Document segment:
# History of Formalisms Leading to Advance in Knowledge

History of Formalisms Leading to Advance in Knowledge A short history lesson on how this has occurred and the historic Role of Formalisms, e.g. Mathematics:

Bear in mind that philosophy and science are community sports. Or to put it more seriously, life forms societies to develop them. Many minds have to work together. In philosophy it requires sharing ideas. But often, shared ideas are not completely the same ideas. Thus philosophy can develop many divergent schools of thought on any given subject.

Mathematics functions quite differently. Mathematical concepts are spelled out in detail. To draw a circle will never produce a circle, and an actual circle cannot exist. This is the mystery of mathematics. Nothing in mathematics is manifest, yet it provides the most powerful way of thinking and understanding reality. The secret is that mathematics does not describe; it provides thought recipes. Everyone in the society of inquiry can now think the same way. When that happens the inquiry becomes scientific rather than philosophical.

Science is based on the discovery of organizing principles. I think not many realize that for physics mathematics had to come first. Breakthroughs in physics require new math. The following history lesson gives examples of this.

• Galileo (1564-1650) experimented with motion. He established the relationship that distance traveled equals speed multiplied by time. He also expressed the hope that everything could be reduced to calculation. Then, instead of arguing, philosophers could get out paper and pencils and calculate.

Listed entries:
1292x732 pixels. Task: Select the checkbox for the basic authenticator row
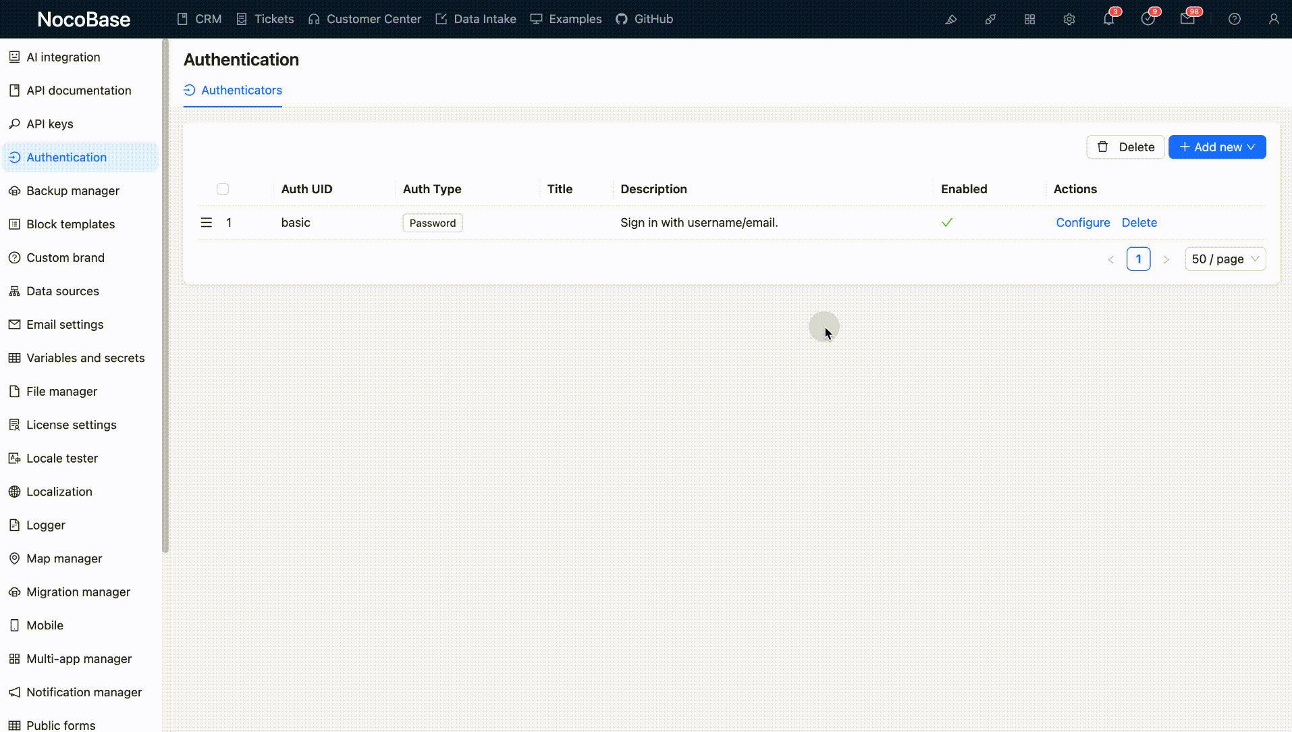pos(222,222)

* * *

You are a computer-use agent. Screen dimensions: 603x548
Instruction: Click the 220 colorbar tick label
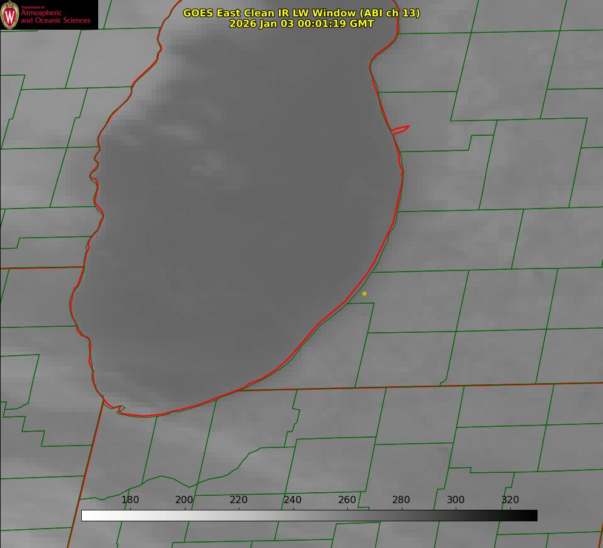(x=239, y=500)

---

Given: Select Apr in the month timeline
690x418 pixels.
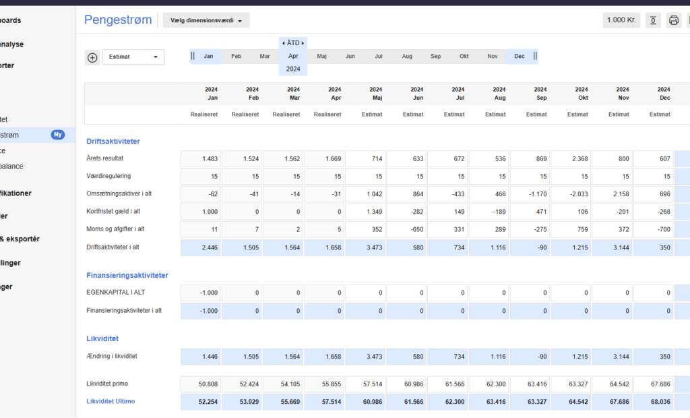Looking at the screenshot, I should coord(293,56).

Task prompt: Print the section of the formalisms text that begins at the words "History of Formalisms Leading to Advance in Knowledge A" and ends after the words "any given subject.".

Answer below:
History of Formalisms Leading to Advance in Knowledge A short history lesson on how this has occurred and the historic Role of Formalisms, e.g. Mathematics:

Bear in mind that philosophy and science are community sports. Or to put it more seriously, life forms societies to develop them. Many minds have to work together. In philosophy it requires sharing ideas. But often, shared ideas are not completely the same ideas. Thus philosophy can develop many divergent schools of thought on any given subject.